Образователни технологии
INNOVATIVE PROPOSALS FOR DATABASE STORAGE AND MANAGEMENT
https://doi.org/10.53656/math2022-1-6-inn
Резюме. At present, the problem of storing large data sets as a source of artificial intelligence acquires a geopolitical and strategic character. The most well-known and used type of databases so far are the relational (SQL databases) and nonrelational (NoSQL databases. The both approaches have some principle problems, which are described below. That publication presents two original approaches to overcoming some of these shortcomings. First one is Object-oriented model for storing data in a relational database. The second is Storage of non-relational data in a relational database according to previously freely created by the user models. Presented models were used as base for software development of more than ten middle and large size national and European scientific and industrial projects.
Ключови думи: relational; SQL; non-relational; NoSQL; object-oriented model
Introduction
The most well-known and used type of database so far is the relational (SQL database). The other type of database that uses a non-relational data model is called NoSQL (non SQL / Not only SQL).
SQL databases are widely used – from small amounts of information, for example from a two-page website to large web or mobile applications, blogs, online stores and more. The most famous ready-made content management systems (CMS) support and use relational databases - WordPress, Joomla, Drupal, Magento and others. However, fewer are those that support NoSQL databases (such as Drupal) (Thein and Thwin 2019). A major problem with relational databases is that the presence of NULL values cannot be avoided, which in some cases can reach a significant percentage of the total number of elements. Another problem with relational databases is the difference between the relational and object-oriented data modeling approaches.

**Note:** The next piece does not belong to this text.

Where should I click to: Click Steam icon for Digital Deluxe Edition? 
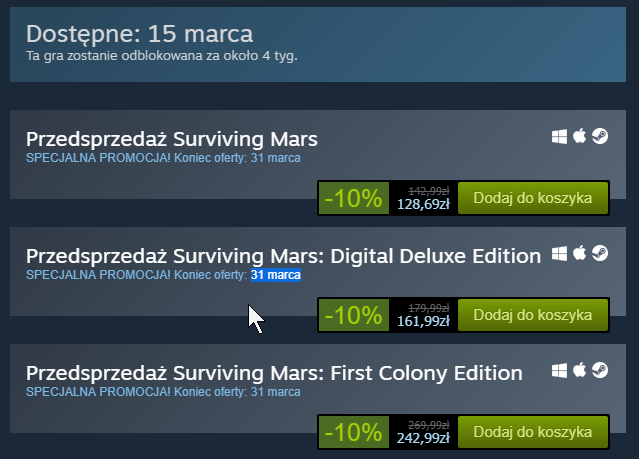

NoSQL databases are the common name for various database technologies created for modern applications and the vast amount of information they work with. NoSQL databases solve various SQL constraints for:
– easy scalability on server clusters (horizontal dialing);
– support for different types of data structures;
– use in development with flexible methodologies (agile development).
In this publication, the authors propose two innovative approaches for data storage and management for facilitating database related web portals. Some NoSQL databases may not fully comply with the ACID transaction model. Some NoSQL databases may also not support join operations used in relational databases. The proposed two innovative logical models for modeling of large data sets in general solve the above listed problems(Sharma and Meenu 2012), (Stonebraker 2010), (Ziqi Li 2018).
Object-oriented model for storing data in a relational database. That model is based on the so-called root tree of discrete mathematics, strictly following the rules of object-oriented programming. The idea of the model is that a table stores data describing the abstract model of objects and the relationships between them, as well as the type of objects. Each object is represented as an instance of a class. The names of the objects must be unique along the entire branch of tree. A separate table is created for each main class, and the inheriting instances use the table of the parent class. Each class can contain any number of attributes of freely selected types that the database supports. The description of attributes is stored in a separate table. The proposed model supports three types of classes, but everyone is free to use them partially or to enrich and develop models with new types, at their discretion. The relations between classes are:
– Has an empty relation – his successors do not include his attributes. Marked as „◊“.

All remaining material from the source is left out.